Lovely shoes – the gunmetal, vintage Kurt Geiger heels.  Ripped at the toe and heel, but not shot.

Mystery

01.09.11

Thursday, a lovely, round-necked black top.  Where did it come from? On top of the wardrobe.  How did it get there? No idea.  No recollection, unusually, of acquiring it.  Nice, though.  Grey blazer – sleeves are too tight.  Really nice, but too small.  Not Keep.  If I ever need to be smart, I have a few other options.

Generosity 

02.09.11

Friday’s baby pink top with lace back has very high sentimental value, vs. difficulty to wear.  It was a gift from a performer in a very glitzy community theatre company I was working with.  I learnt a lot about make up and being glam on that project, especially useful  tips for getting the most out of basic make up tools.  I should probably Not Keep as I wear so rarely. The navy blue tee underneath is virtually see-through and holey too, it’s probably time to say goodbye to that one.

Creases 

03.09.11-1

The crinkled, pussy-bow grey blouse is not supposed to be crinkled.  It takes so long for me, possibly the world’s worst ironer, to get the kinks and wrinkles out of the poet sleeves and fine fabric that I don’t iron it.  It deserves someone who will.
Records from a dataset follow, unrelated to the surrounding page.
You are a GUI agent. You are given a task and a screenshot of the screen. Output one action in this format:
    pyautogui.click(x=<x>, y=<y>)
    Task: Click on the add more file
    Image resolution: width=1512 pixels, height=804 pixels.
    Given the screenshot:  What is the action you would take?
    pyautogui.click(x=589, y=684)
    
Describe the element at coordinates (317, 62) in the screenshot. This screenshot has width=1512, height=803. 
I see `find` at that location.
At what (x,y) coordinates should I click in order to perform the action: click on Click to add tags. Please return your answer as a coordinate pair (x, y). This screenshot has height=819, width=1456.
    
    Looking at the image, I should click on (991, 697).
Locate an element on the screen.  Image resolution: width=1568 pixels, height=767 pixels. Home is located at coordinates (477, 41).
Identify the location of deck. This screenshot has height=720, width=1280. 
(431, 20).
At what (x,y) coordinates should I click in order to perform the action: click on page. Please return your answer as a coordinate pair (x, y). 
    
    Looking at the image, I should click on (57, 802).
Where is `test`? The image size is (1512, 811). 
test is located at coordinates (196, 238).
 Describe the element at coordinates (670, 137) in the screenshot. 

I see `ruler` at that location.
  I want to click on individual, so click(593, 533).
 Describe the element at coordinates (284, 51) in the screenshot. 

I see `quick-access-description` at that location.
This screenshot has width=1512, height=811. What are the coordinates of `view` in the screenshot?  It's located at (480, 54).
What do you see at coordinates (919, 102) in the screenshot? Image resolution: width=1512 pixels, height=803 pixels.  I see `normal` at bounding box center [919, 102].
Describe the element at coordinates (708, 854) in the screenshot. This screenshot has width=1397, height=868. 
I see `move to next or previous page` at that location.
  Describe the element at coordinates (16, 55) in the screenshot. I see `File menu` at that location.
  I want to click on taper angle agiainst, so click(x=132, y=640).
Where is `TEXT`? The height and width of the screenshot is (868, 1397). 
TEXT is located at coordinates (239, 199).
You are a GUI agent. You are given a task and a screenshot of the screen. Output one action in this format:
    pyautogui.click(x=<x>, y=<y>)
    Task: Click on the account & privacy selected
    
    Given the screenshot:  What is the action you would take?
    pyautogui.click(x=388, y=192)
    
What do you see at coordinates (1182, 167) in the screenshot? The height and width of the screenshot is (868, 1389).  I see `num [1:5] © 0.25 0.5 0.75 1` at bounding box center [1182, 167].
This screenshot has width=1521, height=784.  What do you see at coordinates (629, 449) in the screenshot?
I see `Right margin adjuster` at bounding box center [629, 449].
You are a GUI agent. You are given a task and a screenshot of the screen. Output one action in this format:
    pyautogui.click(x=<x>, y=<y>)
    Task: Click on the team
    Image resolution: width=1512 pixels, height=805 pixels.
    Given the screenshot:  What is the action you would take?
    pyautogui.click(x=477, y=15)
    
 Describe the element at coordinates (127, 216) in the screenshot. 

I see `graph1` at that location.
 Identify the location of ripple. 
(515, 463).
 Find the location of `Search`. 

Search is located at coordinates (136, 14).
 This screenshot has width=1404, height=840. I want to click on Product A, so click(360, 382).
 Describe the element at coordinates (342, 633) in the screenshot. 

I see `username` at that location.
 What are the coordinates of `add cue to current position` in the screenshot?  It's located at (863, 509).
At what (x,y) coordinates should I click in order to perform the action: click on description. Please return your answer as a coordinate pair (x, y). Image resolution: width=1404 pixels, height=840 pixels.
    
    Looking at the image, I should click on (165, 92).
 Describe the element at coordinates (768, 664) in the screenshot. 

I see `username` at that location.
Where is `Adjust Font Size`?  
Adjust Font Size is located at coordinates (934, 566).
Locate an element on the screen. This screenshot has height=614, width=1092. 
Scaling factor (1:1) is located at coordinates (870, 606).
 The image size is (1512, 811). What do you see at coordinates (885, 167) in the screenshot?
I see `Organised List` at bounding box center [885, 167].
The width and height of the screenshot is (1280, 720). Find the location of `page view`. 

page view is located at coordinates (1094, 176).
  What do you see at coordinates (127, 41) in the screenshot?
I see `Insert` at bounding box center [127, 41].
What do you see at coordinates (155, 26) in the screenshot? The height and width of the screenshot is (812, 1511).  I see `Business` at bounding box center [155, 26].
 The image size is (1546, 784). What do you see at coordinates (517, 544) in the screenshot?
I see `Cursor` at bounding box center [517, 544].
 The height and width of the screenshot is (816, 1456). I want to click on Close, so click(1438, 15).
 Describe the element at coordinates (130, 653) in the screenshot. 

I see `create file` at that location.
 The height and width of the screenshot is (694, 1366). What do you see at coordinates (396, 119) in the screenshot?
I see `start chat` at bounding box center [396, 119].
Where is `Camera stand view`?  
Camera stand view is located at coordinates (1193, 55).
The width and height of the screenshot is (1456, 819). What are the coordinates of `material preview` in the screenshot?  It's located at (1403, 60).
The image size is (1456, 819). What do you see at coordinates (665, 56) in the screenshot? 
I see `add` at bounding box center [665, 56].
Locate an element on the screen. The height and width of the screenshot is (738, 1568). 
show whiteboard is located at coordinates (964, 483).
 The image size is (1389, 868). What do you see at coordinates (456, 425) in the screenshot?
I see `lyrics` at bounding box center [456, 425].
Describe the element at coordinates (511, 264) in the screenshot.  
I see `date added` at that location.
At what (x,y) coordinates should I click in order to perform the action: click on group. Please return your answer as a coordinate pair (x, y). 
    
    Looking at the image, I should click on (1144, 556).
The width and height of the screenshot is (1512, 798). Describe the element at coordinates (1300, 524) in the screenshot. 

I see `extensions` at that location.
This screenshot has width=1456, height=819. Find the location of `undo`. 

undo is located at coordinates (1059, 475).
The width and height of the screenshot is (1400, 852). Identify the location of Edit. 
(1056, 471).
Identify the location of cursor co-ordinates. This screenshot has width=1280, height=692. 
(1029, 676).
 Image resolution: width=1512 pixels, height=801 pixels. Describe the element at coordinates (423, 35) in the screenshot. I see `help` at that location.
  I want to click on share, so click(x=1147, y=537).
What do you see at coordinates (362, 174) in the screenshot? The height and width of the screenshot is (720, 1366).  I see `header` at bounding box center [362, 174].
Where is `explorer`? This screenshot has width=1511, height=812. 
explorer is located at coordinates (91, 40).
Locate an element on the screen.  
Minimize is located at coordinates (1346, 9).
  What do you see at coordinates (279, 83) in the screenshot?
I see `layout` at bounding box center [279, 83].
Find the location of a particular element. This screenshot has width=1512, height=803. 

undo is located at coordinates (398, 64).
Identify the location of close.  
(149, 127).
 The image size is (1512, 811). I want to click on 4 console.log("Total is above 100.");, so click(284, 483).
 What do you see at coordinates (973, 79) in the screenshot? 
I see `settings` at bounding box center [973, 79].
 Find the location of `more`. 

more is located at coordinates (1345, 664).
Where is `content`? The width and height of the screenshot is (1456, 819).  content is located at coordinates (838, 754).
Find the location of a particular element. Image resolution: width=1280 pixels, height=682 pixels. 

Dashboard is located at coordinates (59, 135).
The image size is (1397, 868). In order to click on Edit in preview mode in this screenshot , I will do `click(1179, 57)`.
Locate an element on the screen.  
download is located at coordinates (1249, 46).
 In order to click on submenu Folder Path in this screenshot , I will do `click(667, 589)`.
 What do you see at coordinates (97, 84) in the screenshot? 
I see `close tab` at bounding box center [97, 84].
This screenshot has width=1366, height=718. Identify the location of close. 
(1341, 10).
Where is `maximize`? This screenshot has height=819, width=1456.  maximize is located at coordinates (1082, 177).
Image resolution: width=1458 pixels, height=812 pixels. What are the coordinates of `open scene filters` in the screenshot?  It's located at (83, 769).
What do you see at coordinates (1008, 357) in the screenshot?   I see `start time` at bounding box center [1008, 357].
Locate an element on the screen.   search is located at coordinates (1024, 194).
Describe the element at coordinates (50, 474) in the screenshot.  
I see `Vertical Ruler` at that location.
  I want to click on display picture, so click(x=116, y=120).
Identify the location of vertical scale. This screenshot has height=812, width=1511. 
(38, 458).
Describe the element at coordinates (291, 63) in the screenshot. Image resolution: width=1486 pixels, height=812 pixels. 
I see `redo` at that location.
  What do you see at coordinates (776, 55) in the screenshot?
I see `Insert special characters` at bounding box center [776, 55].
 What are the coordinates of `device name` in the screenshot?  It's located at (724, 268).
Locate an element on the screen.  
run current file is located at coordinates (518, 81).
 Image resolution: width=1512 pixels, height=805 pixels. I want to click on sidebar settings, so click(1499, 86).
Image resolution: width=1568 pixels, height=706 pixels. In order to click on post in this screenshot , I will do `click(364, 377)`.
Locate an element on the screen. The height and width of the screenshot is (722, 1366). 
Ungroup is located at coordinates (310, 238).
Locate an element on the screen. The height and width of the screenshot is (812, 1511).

Not Keep.

The scarf was bought by a relative as a gift, for me, in Morocco.  They wore it around their head all holiday in the heat, to absord the sun and sweat.  Good thing I love them.

Black, suede, peep-toe heels are surprisingly comfy, those fabled comfy heels.  Keep.

03.09.11-2

Comfort 

04.09.11

Sunday’s jumper and collared vest are not a set but the exact same knit and colour.  I love it as a combo, although I wouldn’t like the vest on its own.  Together they feel sexy and comfy.

100 Days alert! Ruff day was day one hundred of my Why So Many Clothes? experiment.  Still going… see you next week.

 

By Sara Nesbitt Gibbons

Week Four: Why! I Have So Many Clothes Because I Have So Many Shoes!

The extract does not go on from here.